Ever since the mall culture crept in and malls presented themselves as lucrative retail environs, restaurant owners are divided on whether to set up shop within malls or to opt for high streets.

However, there are examples galore that increasingly, restaurants outside malls are pipping those within them in the revenue stakes. And if some players are to be believed, malls’ high operational costs (rentals and ancillary costs) are impacting feasibility of restaurants, driving them away.

According to industry estimates, there are up to 50-60% more expenses attached for restaurants in malls as compared to those in other retail locations. Take the case of the home grown brand Nirula’s which has only 15-20% of its outlets in malls. Their share to the company’s overall revenues is also the same.

Says Sudipta Sengupta, senior VP, marketing and sales, Nirula’s: “We conduct studies before opening outlets and have found that in malls, the operational costs increase as we have to pay substantial additional charges, over and above the rental. At present, our outlets outside malls are doing better business. We have the first mover advantage while setting up in high street retail locations, and manage to get preferential rates.”

Similarly, Tapan Sinha, COO, Republic of Chicken (ROC) feels that premium retail locations other than malls are the best bet for opening fine-dining restaurants, especially in tier-two towns. Although currently 60% of our revenues come from restaurants within malls, in future the ones in other retail locations will overtake them. This is because there is greater scope for business in restaurants in other retail locations.Even in the tier-B towns it is more viable to open restaurants in premium retail locations outside malls. We will try to maintain a 50:50 ratio of restaurants in future.”

The Alchemist group promoted Republic of Chicken, a chain of fine-dining restaurants has five restaurants inside malls and an equal number in other retail locations. The company plans to open upto 200 restaurants by 2010. According to industry sources, on an average if one restaurant opens up in a mall there are three which shut shop.

Besides the higher rentals in these malls, it is the low footfalls which drive restaurants to close down. It is widely held that standalone restaurants with high proportion of sales through food delivery, are better off coming up in ‘catchment areas’, places that are easy to reachwhere consumers have high spending power (read disposable income).

Agrees Zorawar Kalra, MD, Punjab Grill and Street Foods of India (SFI). “Operational costs in malls are very high, with common area maintenance charge itself being upto 100% of rental. High street locations are ideal for fine dining restaurants. For SFI, 60% of our revenues come from standalones within malls and the rest through those at high-street locations. The reverse is true for Punjab Grill,” he informs.

Punjab Grill is a fine dining restaurant, SFI is a chain of Quick Service restaurants. (QSRs).
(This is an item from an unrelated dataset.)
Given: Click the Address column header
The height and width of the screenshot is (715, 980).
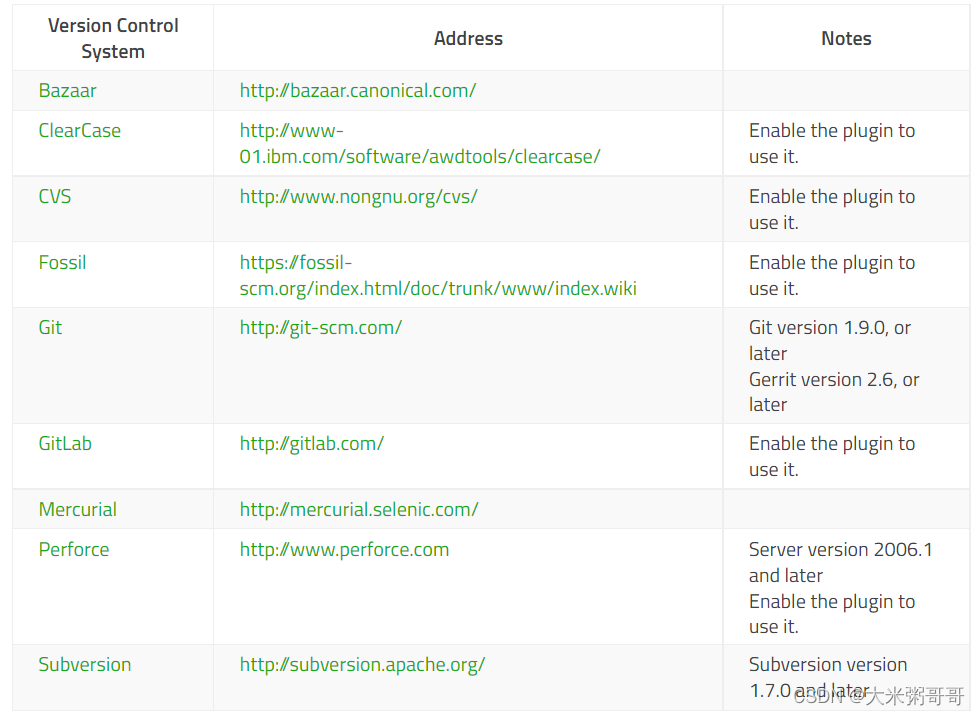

Kalra plans to set up 25 more SFIs and two more Punjab grills by the year-end. Many restauranteurs in the Rs 25000 crore Indian Food & Beverage industry like Dominos India feel the need to set up shop in catchment areas, irrespective of being within a mall or without. The company has 210 restaurants at present, with only about 10% of them in malls.

“For us, the location is not as important as providing value to consumers in terms of the product and service. Oflate, malls have seen a decline in footfalls but we have been insulated from it because of our delivery oriented business model and strong consumer perception,” opines Dev Amritesh senior VP marketing, Dominos Pizza India.”We will continue to set up shop in very good catchment retail areas. Those are the ones that drive our sales,” he adds.